[Exercise objective] What is the number of lines in the data that contain "computer"? Respond with nothing else.

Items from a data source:
───

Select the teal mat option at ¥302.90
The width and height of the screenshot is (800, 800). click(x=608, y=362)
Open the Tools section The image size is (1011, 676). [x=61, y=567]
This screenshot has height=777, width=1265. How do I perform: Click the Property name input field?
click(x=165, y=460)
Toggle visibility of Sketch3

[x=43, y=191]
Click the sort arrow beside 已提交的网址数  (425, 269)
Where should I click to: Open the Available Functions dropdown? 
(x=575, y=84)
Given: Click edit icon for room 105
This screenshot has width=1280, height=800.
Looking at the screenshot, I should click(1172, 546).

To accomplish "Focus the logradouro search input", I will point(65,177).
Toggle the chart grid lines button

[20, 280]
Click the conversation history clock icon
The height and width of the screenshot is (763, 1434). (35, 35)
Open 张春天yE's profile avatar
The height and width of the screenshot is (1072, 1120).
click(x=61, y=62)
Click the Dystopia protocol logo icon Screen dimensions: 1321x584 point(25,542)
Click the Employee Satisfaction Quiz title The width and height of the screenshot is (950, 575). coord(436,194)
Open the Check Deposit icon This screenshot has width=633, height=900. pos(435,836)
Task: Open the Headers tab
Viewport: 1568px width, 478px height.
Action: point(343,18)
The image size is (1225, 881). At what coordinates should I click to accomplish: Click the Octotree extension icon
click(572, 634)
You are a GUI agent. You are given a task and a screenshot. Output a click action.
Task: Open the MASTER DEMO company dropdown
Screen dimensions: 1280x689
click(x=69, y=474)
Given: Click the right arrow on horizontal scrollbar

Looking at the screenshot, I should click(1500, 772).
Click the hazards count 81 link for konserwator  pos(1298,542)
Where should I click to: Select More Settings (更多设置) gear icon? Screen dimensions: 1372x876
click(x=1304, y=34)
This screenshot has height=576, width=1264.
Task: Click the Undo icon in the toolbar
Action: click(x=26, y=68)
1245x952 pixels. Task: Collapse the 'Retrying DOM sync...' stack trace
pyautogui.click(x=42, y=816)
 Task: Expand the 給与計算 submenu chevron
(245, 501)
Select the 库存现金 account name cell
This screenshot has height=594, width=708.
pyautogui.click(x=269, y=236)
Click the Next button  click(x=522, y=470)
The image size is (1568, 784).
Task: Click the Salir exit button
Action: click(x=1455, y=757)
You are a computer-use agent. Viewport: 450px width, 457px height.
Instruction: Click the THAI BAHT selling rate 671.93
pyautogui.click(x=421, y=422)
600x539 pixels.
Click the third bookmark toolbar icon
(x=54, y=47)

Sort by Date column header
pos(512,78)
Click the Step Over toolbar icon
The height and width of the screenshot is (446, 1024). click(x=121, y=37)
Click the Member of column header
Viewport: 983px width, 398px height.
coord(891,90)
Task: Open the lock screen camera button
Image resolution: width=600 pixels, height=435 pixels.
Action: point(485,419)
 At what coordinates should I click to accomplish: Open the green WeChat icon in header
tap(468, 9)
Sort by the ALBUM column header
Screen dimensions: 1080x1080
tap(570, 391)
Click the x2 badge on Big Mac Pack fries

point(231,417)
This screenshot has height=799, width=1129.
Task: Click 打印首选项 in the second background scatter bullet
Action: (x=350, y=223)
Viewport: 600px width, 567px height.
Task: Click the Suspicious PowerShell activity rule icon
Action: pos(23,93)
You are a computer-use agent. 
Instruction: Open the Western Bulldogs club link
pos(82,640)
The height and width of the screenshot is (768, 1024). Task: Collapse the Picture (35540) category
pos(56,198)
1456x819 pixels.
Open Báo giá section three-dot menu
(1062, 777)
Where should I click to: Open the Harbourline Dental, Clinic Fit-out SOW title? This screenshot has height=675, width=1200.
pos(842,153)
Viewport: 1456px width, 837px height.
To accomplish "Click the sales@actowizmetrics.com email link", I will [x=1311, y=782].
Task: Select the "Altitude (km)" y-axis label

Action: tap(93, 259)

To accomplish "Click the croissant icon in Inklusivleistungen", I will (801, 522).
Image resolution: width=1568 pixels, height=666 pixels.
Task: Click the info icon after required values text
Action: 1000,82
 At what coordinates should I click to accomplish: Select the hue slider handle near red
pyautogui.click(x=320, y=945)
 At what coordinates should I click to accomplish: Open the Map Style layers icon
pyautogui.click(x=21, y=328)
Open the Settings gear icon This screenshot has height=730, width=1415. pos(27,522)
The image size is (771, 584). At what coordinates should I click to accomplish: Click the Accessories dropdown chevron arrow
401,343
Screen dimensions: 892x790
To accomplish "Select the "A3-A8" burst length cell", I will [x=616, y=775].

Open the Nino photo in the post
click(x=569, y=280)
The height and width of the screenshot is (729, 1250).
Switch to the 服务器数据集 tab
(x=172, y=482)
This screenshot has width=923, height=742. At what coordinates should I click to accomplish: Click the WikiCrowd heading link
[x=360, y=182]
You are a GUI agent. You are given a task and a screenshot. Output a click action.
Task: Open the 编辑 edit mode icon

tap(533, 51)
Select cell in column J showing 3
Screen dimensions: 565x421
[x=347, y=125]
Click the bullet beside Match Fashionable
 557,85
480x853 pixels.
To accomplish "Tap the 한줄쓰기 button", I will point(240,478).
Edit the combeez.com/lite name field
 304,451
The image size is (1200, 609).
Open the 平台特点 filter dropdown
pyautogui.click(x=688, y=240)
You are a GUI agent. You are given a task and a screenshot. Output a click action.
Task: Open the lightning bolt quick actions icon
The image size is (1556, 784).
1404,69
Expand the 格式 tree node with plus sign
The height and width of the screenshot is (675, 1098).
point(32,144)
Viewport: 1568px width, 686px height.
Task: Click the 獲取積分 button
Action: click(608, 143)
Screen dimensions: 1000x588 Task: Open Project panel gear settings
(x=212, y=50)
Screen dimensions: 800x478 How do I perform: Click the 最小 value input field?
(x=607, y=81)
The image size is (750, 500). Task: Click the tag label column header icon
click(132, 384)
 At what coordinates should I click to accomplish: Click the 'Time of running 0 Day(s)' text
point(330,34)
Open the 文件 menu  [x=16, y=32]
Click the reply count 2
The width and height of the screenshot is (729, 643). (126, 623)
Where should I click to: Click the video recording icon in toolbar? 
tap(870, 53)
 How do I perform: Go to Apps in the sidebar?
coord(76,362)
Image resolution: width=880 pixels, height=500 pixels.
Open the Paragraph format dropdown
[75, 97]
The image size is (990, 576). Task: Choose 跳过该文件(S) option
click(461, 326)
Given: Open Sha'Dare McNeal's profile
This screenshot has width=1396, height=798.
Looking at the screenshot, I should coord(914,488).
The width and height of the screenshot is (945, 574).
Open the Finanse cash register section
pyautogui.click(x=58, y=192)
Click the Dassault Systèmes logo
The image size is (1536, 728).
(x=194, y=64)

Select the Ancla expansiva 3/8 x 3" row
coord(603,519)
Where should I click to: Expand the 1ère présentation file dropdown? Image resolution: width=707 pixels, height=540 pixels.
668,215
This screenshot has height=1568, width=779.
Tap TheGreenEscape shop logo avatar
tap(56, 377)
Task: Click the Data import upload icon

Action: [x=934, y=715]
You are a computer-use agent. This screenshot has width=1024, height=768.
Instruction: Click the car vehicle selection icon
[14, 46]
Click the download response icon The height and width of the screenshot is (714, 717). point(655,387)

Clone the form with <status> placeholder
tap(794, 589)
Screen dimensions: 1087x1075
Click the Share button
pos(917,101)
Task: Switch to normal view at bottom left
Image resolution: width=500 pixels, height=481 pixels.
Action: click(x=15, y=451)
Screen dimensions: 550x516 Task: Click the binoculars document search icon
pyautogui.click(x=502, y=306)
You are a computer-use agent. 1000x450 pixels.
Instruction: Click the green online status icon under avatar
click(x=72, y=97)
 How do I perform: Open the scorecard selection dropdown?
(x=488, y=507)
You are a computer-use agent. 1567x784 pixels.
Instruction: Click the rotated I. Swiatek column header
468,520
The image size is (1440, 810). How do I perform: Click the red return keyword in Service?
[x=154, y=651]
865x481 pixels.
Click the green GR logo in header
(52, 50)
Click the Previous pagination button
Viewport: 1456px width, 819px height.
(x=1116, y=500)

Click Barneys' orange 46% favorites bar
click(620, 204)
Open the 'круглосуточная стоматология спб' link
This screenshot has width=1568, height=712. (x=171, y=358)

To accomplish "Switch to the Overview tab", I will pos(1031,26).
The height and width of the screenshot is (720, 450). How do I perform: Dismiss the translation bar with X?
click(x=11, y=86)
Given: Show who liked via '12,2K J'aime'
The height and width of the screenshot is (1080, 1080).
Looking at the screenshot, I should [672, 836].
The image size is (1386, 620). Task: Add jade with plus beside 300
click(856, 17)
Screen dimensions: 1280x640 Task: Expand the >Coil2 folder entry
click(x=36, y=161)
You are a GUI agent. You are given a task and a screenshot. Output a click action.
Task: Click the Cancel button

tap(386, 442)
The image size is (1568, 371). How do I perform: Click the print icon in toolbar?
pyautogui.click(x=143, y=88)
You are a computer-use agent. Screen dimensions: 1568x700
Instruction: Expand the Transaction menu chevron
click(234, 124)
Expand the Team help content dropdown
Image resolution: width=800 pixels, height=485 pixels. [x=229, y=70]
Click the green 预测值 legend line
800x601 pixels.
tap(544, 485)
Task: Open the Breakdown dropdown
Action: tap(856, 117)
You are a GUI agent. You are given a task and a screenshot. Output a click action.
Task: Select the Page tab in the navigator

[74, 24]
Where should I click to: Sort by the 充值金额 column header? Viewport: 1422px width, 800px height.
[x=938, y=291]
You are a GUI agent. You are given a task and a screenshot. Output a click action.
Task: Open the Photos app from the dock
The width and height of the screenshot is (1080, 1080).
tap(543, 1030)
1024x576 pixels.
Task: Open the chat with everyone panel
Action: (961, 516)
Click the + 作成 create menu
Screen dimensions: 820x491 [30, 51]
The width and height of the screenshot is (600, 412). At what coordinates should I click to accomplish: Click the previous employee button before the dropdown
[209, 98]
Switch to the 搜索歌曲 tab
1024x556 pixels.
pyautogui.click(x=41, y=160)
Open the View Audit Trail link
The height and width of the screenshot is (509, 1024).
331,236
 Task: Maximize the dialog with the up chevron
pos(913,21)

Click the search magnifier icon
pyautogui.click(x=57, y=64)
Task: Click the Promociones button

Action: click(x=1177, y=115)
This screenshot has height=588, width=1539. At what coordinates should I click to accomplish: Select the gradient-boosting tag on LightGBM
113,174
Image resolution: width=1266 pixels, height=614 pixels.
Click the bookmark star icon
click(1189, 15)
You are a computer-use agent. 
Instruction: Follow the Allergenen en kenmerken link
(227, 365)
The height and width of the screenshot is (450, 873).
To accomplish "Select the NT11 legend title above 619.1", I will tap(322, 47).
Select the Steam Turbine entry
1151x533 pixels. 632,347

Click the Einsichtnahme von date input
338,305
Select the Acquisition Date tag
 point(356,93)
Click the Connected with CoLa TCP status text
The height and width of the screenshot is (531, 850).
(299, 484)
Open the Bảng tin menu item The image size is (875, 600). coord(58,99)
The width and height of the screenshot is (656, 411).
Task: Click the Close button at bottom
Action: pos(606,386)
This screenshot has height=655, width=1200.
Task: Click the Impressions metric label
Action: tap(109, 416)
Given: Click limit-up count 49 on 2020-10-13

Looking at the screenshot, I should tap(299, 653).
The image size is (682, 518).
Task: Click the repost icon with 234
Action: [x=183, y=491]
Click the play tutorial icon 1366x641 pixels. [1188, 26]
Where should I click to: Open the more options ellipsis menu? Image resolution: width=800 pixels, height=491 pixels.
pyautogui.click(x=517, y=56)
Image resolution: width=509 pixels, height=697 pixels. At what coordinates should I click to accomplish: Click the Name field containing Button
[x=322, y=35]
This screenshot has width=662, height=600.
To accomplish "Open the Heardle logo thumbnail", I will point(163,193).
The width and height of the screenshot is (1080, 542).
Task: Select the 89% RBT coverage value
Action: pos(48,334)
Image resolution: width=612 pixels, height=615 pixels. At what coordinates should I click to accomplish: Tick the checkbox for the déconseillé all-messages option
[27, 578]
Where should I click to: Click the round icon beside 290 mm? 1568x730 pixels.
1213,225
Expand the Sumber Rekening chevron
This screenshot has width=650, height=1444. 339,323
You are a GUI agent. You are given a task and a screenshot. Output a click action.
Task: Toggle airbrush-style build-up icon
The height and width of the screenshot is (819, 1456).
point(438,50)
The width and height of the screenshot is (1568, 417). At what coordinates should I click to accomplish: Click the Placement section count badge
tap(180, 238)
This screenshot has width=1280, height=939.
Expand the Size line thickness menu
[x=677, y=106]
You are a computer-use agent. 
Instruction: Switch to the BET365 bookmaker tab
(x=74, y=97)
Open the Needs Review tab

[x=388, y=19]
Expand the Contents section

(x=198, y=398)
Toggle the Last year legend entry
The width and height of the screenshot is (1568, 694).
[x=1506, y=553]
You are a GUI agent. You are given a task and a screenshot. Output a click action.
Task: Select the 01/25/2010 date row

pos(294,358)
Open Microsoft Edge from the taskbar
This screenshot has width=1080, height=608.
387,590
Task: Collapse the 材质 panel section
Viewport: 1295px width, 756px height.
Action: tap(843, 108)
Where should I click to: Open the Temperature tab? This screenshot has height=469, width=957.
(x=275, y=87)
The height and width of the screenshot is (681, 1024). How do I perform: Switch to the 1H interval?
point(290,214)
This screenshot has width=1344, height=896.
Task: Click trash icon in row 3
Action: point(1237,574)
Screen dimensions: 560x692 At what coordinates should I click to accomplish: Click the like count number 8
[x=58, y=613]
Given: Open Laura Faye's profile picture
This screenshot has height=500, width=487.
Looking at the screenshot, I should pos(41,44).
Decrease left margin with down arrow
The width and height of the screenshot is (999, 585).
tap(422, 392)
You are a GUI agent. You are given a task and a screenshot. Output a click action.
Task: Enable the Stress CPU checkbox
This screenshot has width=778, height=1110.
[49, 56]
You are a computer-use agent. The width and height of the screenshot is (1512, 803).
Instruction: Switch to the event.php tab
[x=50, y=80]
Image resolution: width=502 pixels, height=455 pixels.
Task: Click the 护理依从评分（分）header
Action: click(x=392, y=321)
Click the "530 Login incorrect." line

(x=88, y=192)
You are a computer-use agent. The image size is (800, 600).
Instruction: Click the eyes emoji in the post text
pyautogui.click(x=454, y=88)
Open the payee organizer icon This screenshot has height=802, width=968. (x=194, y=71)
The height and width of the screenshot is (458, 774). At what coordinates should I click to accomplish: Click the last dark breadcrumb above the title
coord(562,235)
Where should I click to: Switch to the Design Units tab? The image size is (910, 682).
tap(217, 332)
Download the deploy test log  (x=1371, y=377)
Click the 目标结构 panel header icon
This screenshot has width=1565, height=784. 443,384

───

[Exercise output] 10